Sorting through his library there were numerous tomes of Newman’s writings.

Each time Allan visited England, a trip to places associated with Newman – Oxford or to Birmingham to visit the Oratory – was always on his itinerary.

Allan was a gentleman in the truest meaning of the word. Gentle in spirit with the manners and sophistication of a refined gentleman.

Many friends and family received a card from Allan, always handwritten in that distinctive cursive script expressing a thank you, or congratulations on an achievement or greetings for a special occasion.

When Allan needed extra care, his move to Our Lady of Consolation at Rooty Hill was a challenge.

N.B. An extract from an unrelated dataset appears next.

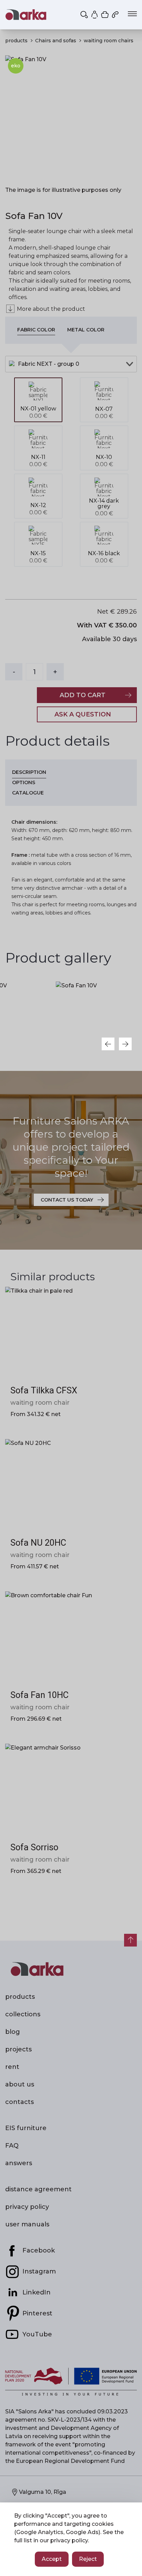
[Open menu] (132, 13)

Losing his independence was difficult but he made the most of it and was supported by many friends on that journey.

He adapted and continued to minister to the other residents as best he could.

When Allan was admitted to Bankstown Hospital on June 9, there was every hope that surgery would correct the extremely painful condition he was suffering.

Following two operations the prognosis was not good.

Through all this Allan stayed stoic and serene and as the days passed and hope faded that he would recover, he never gave a hint of anxiety or fear.

He was very clear with his instructions to the medical team, and they were very supportive of his decisions.

As his health deteriorated and he was moved to palliative care his faith never failed him.

God rewards all good and faithful servants. May Allan be welcomed into the kingdom of God by all those who have gone before him, especially his father and mother whom he dearly loved.

Taken from the homily by Fr Phillip Miscamble OFM, Provincial Minister, Province of the Holy Spirit.